Open the Apple Developer Console, find your App ID, and verify that every capability your app uses (Push Notifications, In-App Purchases, Sign in with Apple, etc.) is enabled there. Mismatches cause this error.
ITMS-90161: Swift version too old
The build toolchain is outdated. Update your EAS build image:
// eas.json
{
"build": {
"production": {
"ios": {
"image": "latest"
}
}
}
}App Store Review Rejections
A successful upload doesn't guarantee approval. Here are the most common rejection categories and what to do about each.
Guideline 4.x: Design and Functionality Rejections
4.2 / 4.3: Minimum Functionality
Apple considers the app to have insufficient unique value or functionality. Apps built with Rork Max that are very simple or closely mirror an existing website are at risk.

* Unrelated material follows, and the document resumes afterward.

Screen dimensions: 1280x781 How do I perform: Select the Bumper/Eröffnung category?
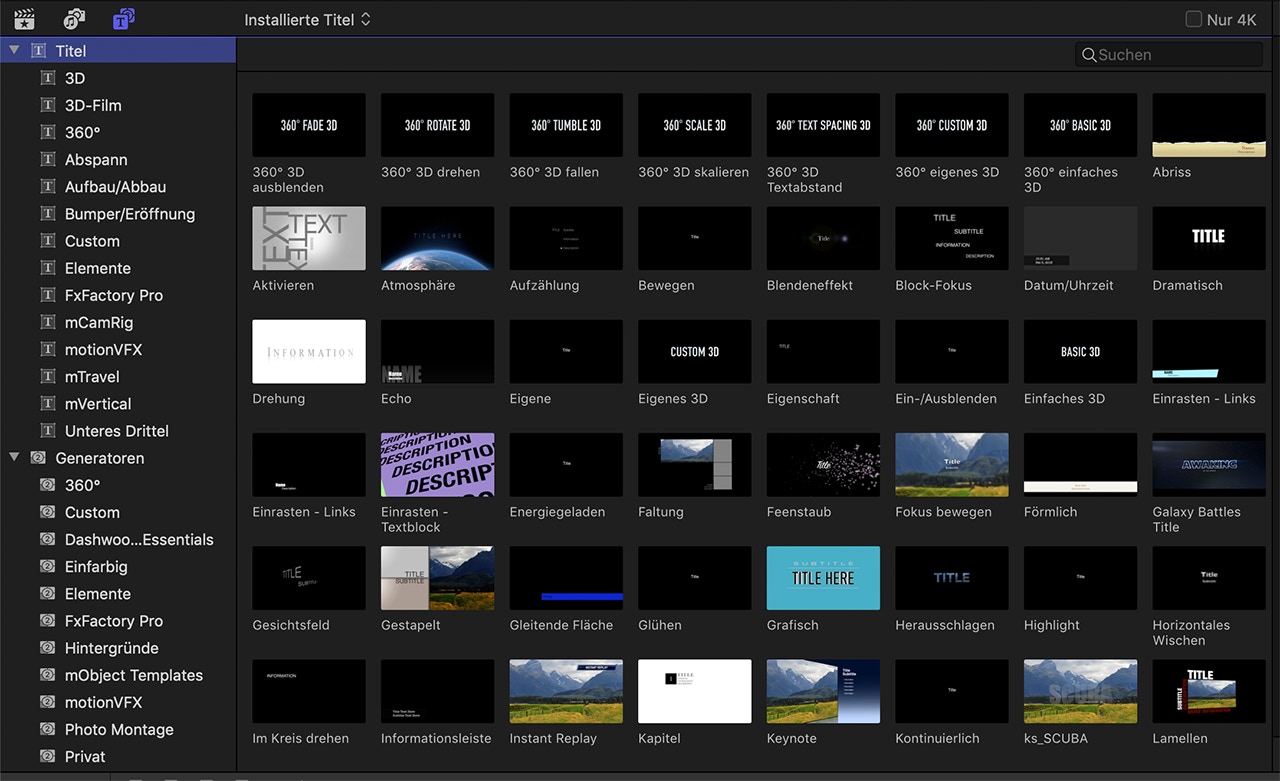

The most effective response is to incorporate at least one meaningful native capability—push notifications, camera access, location services, or on-device processing. Update the App Review notes to clearly articulate the app's unique value and use case.
Crash During Review
An immediate rejection. Any crash during the review process results in a 4.2 rejection. Test thoroughly on a physical device before submitting. Use the distribution build (not the development build) for final testing.
Guideline 5.x: Legal and Content Rejections
5.1.1: Privacy Policy Missing or Inaccessible
Any app that collects user data—including analytics, advertising, or even crash reporting—requires a privacy policy URL. This must be a live, accessible URL, not a placeholder.
5.1.2: Vague Permission Descriptions
Usage description strings in Info.plist must specifically explain why the app needs the permission.
// app.json — specific, honest permission descriptions
{
"expo": {
"ios": {
"infoPlist": {
"NSCameraUsageDescription": "Used to take and upload your profile photo",
"NSLocationWhenInUseUsageDescription": "Used to show nearby locations relevant to your search"
}
}
}
}Descriptions like "required for app functionality" are no longer accepted.
Pre-Submission Checklist
Run through these before every production submission.
Technical validation Test on a physical iPhone and iPad. Zero crashes across all screens. All network requests succeed or fail gracefully. App functions without an internet connection where expected.
Content review Privacy policy URL is live and accurate. App description matches actual functionality. Screenshots reflect the current UI (not old designs). Age rating is appropriate for the content.
App Store Connect configuration Category is accurate (affects discoverability). Pricing and regional availability are set correctly. Promotional text and what's new section are complete.
Responding to Rejections
When a rejection arrives, find the specific guideline number in the Resolution Center notification in App Store Connect. This tells you exactly what needs to change.
Address the issue and explain your fix in the Resolution Center before resubmitting. If the rejection reason is unclear, you can ask for clarification directly through the Resolution Center—Apple's review team does respond.
For Guideline 4.x rejections, a phone call through the Apple Developer Program support line often resolves ambiguity faster than message-based back-and-forth.
Looking back
App Store publishing failures with Rork Max fall into three phases: EAS Build code signing, App Store Connect upload validation, and App Store review.
Code signing errors are almost always credential configuration problems—regenerating certificates and provisioning profiles through eas credentials resolves most of them. ITMS upload errors come from mismatches between your build settings and Apple's current requirements—update deploymentTarget, build images, and entitlements to match. Review rejections require reading the specific guideline cited, making a targeted fix, and communicating clearly what you changed.
When you're stuck, paste the exact error message into Rork and ask what it means and how to fix it. The combination of this guide and Rork's AI response gets most issues resolved without needing external help.